[Assigned task] The lines to repeat are those below from the one containing "You are a computer-use" down to the one containing "Instruction: Toggle the", both included; reproduce them exactly and nothing else.

[Record excerpts]
------------

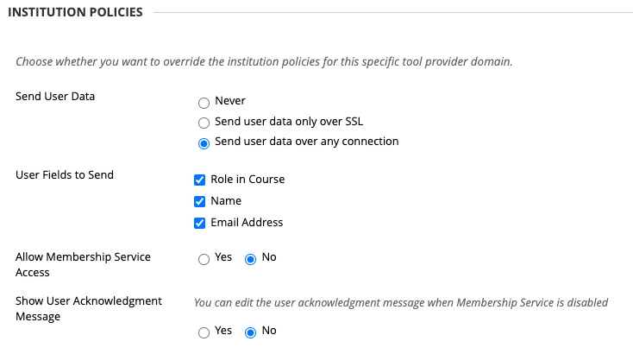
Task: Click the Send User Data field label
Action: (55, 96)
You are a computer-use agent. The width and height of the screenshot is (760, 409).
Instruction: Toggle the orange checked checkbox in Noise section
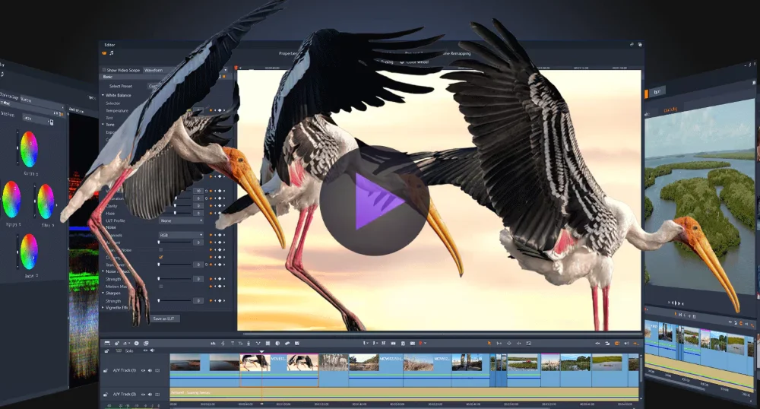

------------

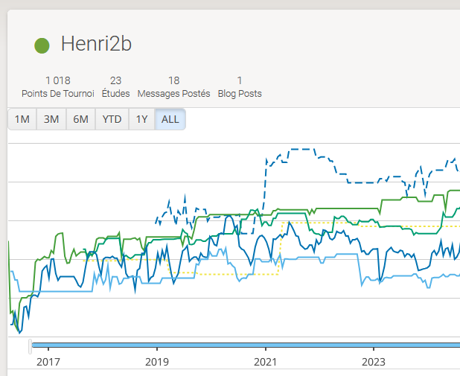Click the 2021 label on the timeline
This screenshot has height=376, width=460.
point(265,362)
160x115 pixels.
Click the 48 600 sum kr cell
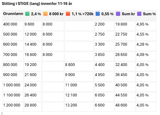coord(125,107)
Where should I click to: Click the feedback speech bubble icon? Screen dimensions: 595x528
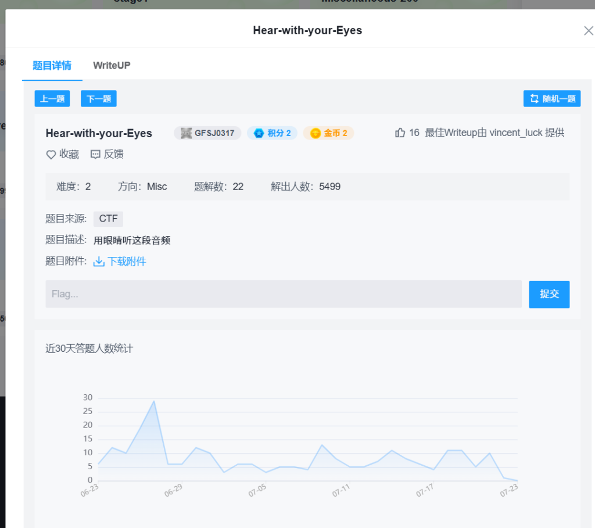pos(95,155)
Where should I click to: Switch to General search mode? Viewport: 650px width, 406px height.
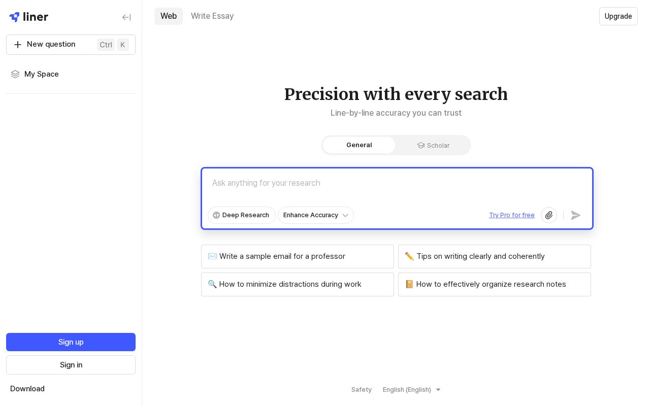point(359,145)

------------

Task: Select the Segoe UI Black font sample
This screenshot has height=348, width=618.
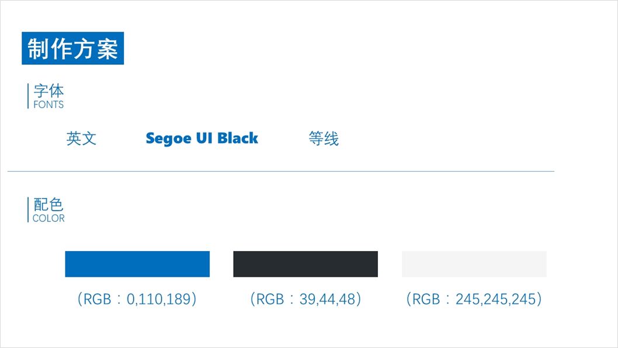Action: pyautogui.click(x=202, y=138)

------------

[Output for this task]
You are a computer-use agent. The width and height of the screenshot is (760, 409).
Instruction: Toggle the orange checked checkbox in Noise section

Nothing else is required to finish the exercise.